8 DDR3 slots for Ivy Bridge MBs?

nakedhand

2[H]4U
Joined
Apr 21, 2008
Messages
2,127
Wondering if anyone here has informed knowledge (or a good guess) whether we should be expecting boards with 8 DDR3 slots?

I am most certainly upgrading to IB (unless it´s a disaster like some recent AMD iteration), and would love to see the MB makers equip their enthusiast and performance series with 8 slots instead of 4 and 6.
 
There will be some 8 memory slot boards for SB-E (32nm, quad channel ram, 40 PCIe lanes) that should be out a month or so unless that has changed. Ivy-Bridge the 22nm shrink of SB on lga1155 that will be out Q2 2012 will not have 8 slot boards.
 
agreed with drescherjm

x79 SB-E socket 2011 boards can have up to 8 memory slots and there are already pics out of boards that have 8

z77 and the other panther point ivy bridge socket 1155 boards won't have more than 4
 
Only two DIMM per channel. It's an electrical limitation that has a lot of workarounds... in the server market. And all carry a penalty.
 
There will be some 8 memory slot boards for SB-E (32nm, quad channel ram, 40 PCIe lanes) that should be out a month or so unless that has changed. Ivy-Bridge the 22nm shrink of SB on lga1155 that will be out Q2 2012 will not have 8 slot boards.

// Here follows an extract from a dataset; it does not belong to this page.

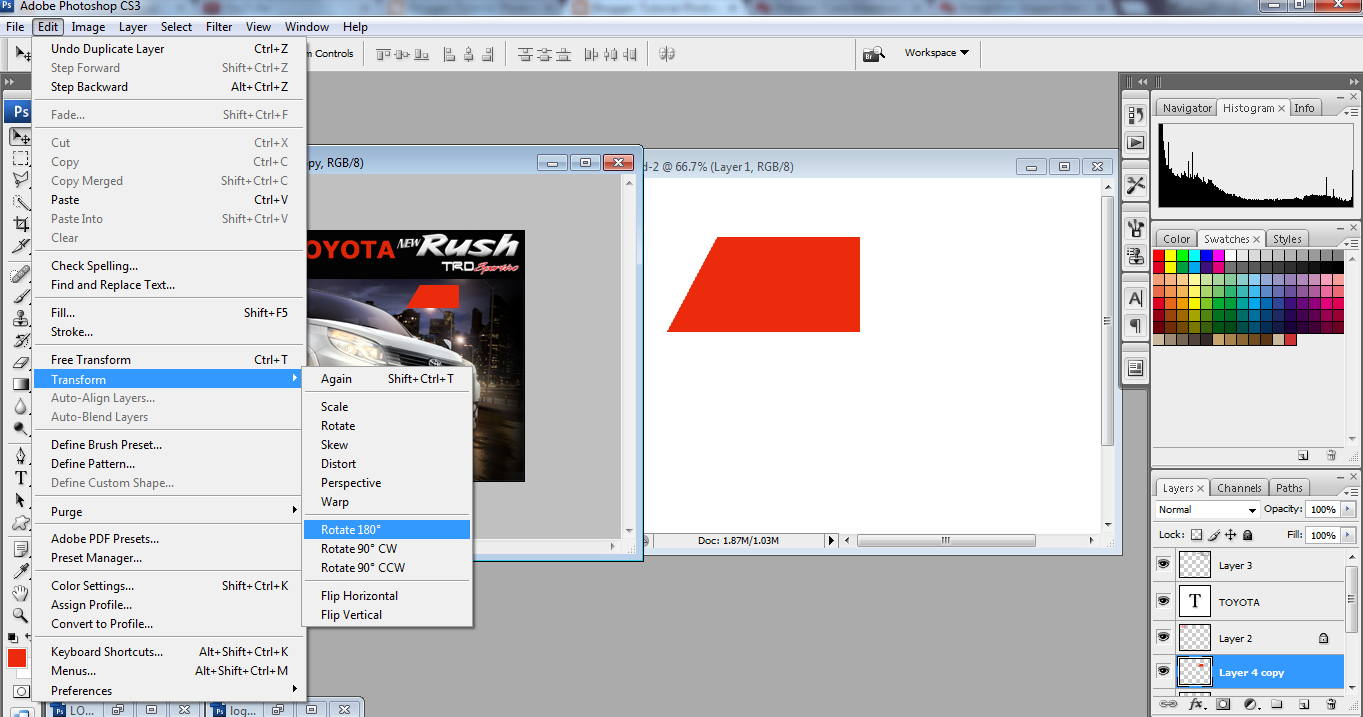Hide the TOYOTA layer

click(1164, 601)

Only two DIMM per channel. It's an electrical limitation that has a lot of workarounds... in the server market. And all carry a penalty.

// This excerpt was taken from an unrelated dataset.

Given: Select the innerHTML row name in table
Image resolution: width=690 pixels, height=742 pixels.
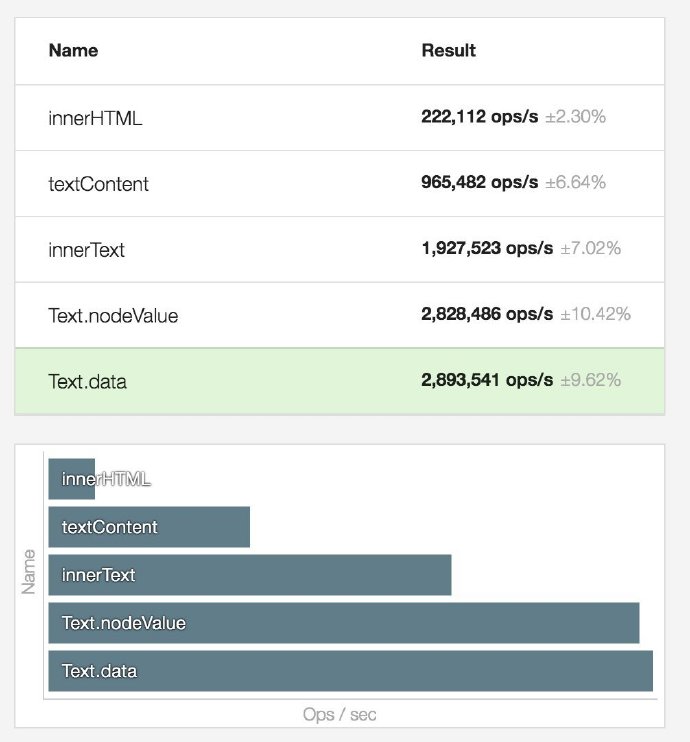Looking at the screenshot, I should (x=95, y=118).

Thanks for the info guys. I guess I will be waiting for 8GB modules then, which hopefully will coincide with the arrival of IB.
 
We already have 8GB DIMMs. But they aren't exactly cheap.
8GB registered ECC modules aren't too bad. The trouble is LGA1155 processors (even the server ones) don't support registered memory. 8GB sticks of desktop memory are still insanely expensive. Presumablly they will come down in price eventually but I wouldn't bet on it happening any time soon.

If you want to build a machine with 32GB of memory in the near future I think SB-E will be your best bet.
 
Thanks for the info guys. I guess I will be waiting for 8GB modules then, which hopefully will coincide with the arrival of IB.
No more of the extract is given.